» DATASET ENTRIES:

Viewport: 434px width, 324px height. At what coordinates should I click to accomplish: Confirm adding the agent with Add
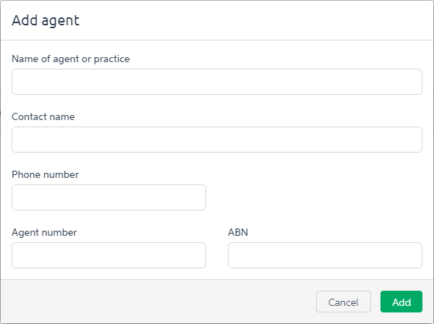[401, 302]
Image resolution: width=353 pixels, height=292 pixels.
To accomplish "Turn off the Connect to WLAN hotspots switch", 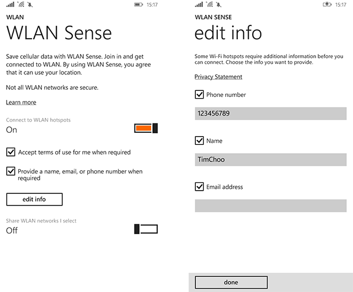I will pos(146,128).
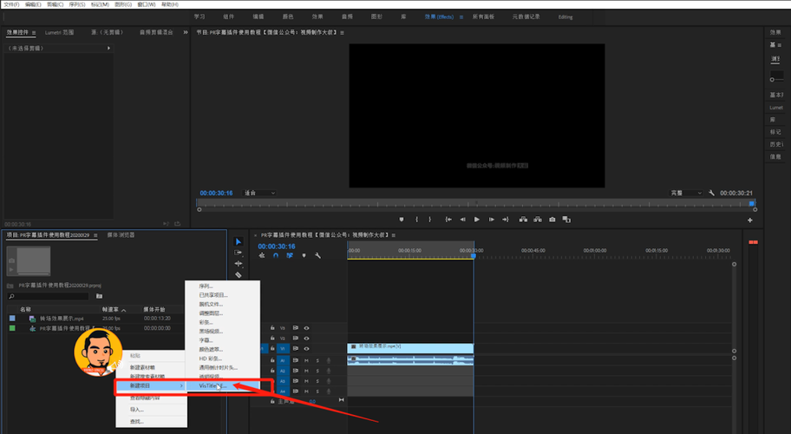Switch to the 媒体浏览器 tab
This screenshot has width=791, height=434.
coord(121,235)
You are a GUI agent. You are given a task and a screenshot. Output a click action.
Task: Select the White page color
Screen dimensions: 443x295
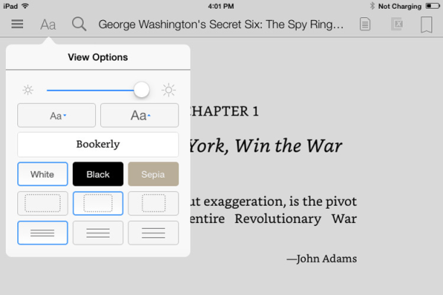42,174
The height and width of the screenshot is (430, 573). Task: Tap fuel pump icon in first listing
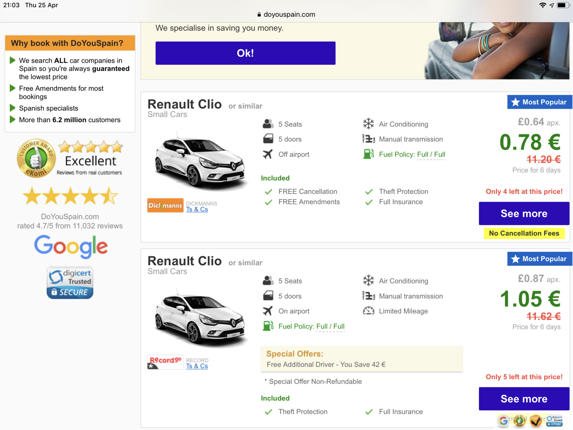(x=368, y=154)
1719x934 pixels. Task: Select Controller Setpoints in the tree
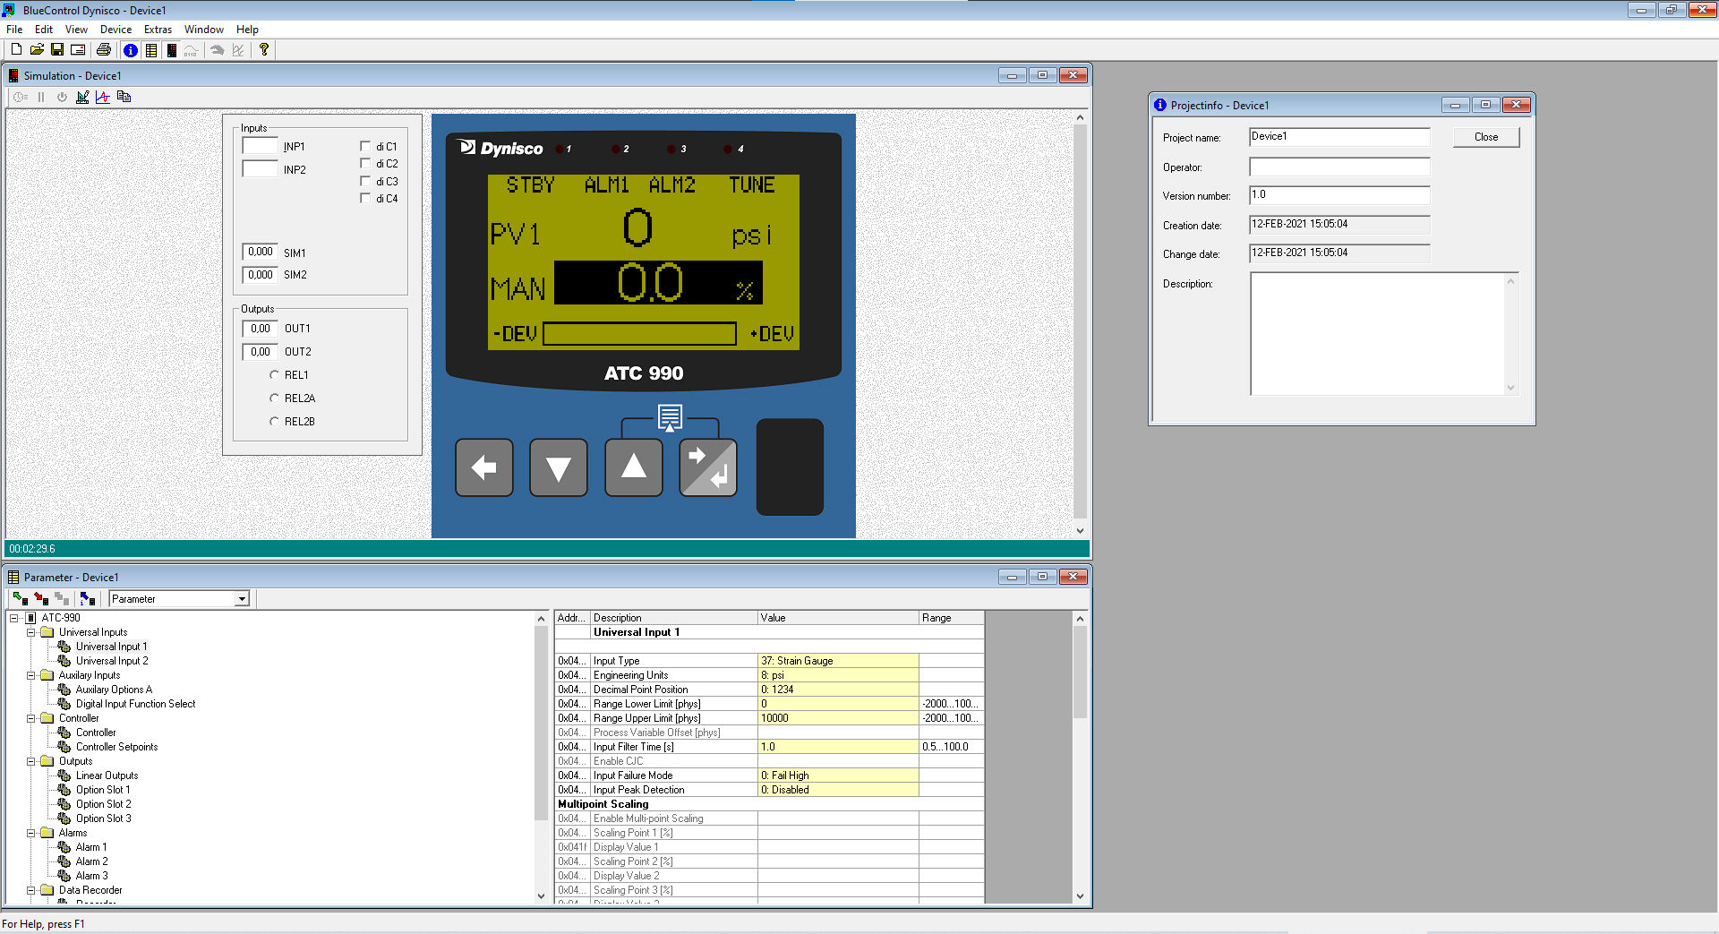point(116,747)
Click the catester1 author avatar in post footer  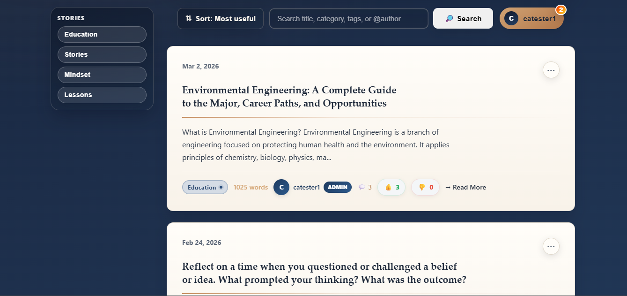click(281, 187)
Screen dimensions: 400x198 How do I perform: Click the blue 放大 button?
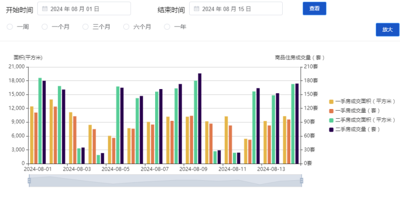(x=388, y=30)
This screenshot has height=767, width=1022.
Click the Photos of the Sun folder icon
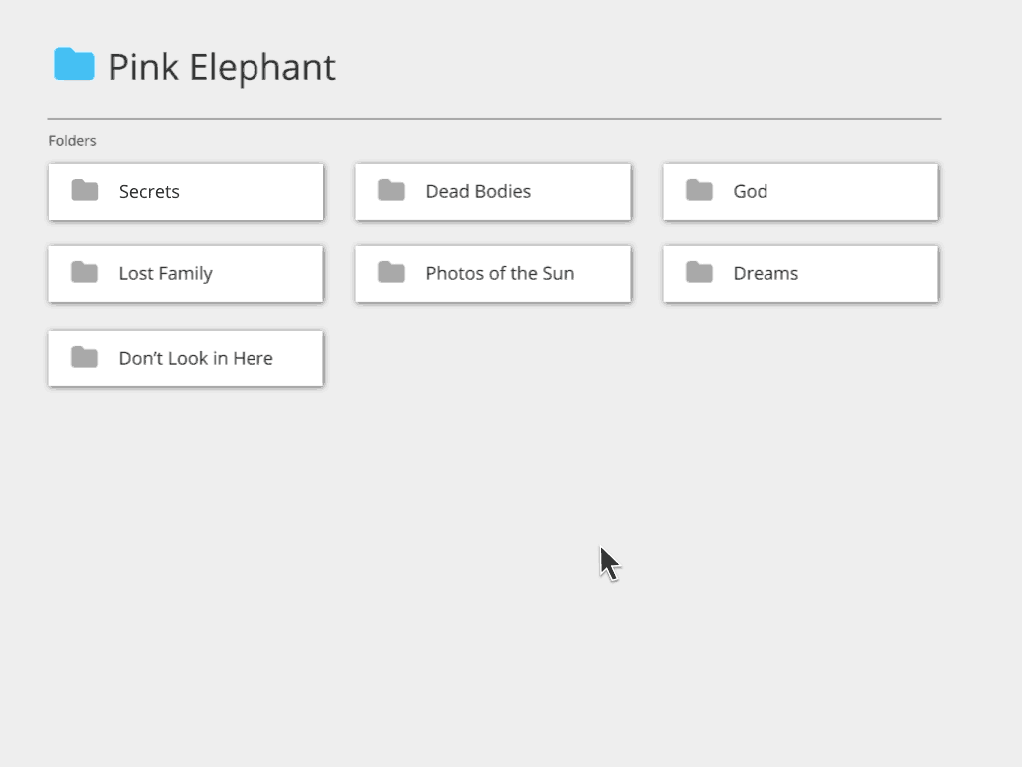391,273
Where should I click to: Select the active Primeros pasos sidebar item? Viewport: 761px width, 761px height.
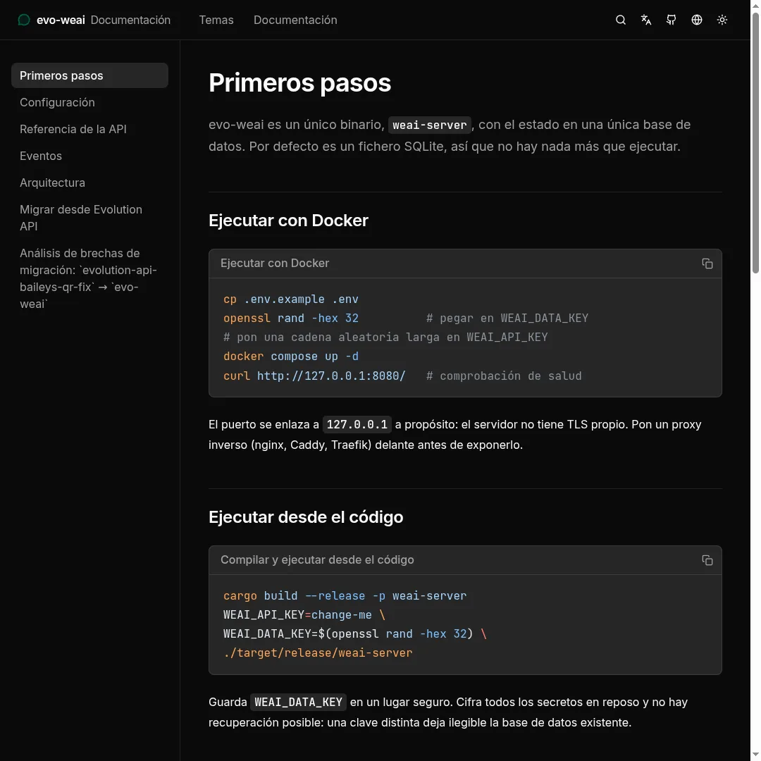(x=89, y=75)
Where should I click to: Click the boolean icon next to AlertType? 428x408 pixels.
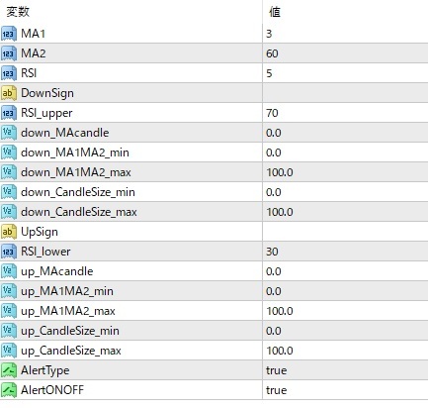(9, 370)
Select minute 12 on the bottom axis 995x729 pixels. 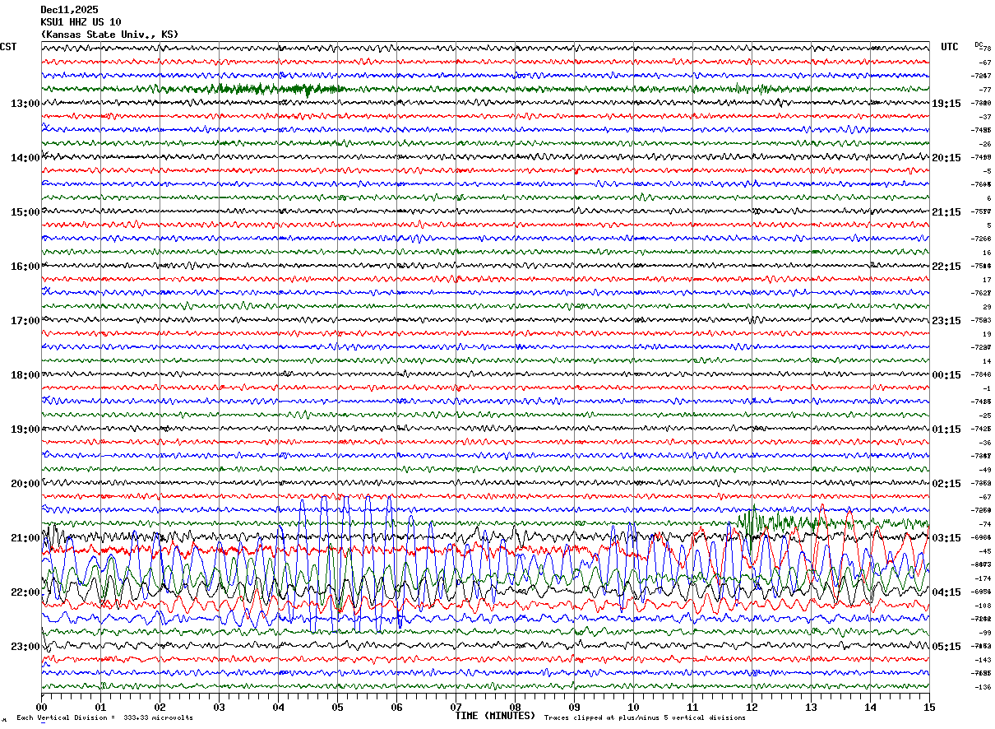pyautogui.click(x=752, y=707)
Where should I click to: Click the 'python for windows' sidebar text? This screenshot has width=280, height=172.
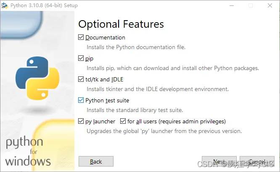coord(28,151)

» WHAT THE EXERCISE ASKS:
Take the lines from the first line of the entries through the line with "Image resolution: width=353", inclusive, and give them again exactly, minus any pictures.

» YOUR RESPONSE:
Viewport: 434px width, 324px height. At what coordinates should I click to accomplish: Confirm adding the agent with Add
[401, 302]
Image resolution: width=353 pixels, height=292 pixels.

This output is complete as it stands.